WORK TO BE COMPLETED: Only lines that contain the word "computer" are to be returned from the data below.

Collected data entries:
▼

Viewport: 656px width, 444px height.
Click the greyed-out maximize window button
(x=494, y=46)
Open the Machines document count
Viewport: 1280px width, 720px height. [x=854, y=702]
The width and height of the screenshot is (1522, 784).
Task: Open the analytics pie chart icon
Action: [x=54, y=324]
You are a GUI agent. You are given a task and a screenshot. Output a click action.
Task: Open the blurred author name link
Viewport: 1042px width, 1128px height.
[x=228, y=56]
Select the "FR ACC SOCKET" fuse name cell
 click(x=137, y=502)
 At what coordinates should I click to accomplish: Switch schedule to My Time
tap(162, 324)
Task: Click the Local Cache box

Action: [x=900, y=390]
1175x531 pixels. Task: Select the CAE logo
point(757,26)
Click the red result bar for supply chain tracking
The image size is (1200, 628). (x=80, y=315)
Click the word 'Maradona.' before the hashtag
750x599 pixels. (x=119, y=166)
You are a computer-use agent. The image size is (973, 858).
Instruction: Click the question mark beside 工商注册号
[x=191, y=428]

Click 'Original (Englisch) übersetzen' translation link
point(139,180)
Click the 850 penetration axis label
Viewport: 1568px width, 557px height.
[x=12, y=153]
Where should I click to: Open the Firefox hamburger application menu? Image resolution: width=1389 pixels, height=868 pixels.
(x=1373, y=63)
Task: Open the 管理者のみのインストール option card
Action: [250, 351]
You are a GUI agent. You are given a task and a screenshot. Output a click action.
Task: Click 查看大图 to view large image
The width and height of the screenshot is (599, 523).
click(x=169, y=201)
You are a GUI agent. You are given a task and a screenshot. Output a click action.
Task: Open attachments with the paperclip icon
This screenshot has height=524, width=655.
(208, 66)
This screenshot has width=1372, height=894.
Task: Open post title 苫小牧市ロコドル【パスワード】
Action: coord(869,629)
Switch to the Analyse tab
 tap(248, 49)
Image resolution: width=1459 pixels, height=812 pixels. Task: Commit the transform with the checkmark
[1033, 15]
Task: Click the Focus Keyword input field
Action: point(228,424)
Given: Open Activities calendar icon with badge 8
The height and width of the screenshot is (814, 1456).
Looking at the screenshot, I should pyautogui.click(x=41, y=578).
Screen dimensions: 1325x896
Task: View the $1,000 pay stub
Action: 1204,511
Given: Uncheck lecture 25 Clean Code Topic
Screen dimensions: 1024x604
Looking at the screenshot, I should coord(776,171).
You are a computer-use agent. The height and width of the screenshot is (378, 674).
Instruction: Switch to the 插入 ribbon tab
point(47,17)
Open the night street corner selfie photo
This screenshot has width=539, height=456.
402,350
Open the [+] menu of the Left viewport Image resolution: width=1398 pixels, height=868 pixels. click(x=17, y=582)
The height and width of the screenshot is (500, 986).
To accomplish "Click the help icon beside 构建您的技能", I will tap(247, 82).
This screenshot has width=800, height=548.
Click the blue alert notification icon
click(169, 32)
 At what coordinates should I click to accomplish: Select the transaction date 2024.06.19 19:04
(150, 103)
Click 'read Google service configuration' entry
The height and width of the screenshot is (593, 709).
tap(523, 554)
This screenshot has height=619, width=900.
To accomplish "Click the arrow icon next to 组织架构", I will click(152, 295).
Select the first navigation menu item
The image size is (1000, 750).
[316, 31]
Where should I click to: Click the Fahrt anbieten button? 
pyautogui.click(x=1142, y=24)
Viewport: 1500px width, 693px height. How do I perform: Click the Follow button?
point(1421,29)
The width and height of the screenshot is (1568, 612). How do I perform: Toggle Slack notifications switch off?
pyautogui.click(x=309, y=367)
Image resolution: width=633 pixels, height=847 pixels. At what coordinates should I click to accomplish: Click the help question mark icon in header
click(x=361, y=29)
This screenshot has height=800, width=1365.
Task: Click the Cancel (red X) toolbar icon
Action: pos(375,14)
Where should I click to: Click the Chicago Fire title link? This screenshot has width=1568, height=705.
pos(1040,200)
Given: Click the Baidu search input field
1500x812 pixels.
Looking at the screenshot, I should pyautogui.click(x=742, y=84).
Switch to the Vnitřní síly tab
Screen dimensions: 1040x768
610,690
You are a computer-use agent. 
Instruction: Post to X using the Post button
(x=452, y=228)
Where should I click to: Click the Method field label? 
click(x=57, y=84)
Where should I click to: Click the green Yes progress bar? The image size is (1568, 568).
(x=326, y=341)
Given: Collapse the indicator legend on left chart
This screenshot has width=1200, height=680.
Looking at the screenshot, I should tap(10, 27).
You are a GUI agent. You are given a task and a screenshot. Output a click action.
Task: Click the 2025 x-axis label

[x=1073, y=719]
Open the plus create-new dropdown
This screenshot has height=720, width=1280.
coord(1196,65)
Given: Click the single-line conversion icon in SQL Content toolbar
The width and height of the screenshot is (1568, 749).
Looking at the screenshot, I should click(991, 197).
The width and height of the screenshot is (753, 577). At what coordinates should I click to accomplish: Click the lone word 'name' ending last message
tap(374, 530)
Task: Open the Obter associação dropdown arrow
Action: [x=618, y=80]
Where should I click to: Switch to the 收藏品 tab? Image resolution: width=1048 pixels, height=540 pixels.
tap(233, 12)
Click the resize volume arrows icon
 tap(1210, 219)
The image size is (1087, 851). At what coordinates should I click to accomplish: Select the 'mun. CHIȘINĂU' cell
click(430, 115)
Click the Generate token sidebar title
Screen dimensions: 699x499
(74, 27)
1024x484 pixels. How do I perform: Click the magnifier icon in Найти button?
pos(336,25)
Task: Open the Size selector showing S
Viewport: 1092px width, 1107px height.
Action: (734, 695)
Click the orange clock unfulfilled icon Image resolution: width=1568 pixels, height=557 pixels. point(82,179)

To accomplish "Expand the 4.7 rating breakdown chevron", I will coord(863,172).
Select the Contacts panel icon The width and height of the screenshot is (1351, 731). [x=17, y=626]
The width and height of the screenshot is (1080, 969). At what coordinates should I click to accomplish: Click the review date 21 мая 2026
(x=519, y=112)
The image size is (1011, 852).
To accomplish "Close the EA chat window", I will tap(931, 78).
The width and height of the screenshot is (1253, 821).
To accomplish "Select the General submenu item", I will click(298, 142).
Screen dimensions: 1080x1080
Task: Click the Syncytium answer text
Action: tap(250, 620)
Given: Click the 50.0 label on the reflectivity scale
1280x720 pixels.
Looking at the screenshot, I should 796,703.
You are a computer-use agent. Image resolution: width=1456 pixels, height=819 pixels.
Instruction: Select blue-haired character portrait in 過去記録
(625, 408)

▲

SOLUTION TO THIS EXERCISE:
You are a computer-use agent. The image size is (973, 858).
You are a computer-use agent. The height and width of the screenshot is (378, 674).
You are a computer-use agent. 
You are a computer-use agent. Image resolution: width=1456 pixels, height=819 pixels.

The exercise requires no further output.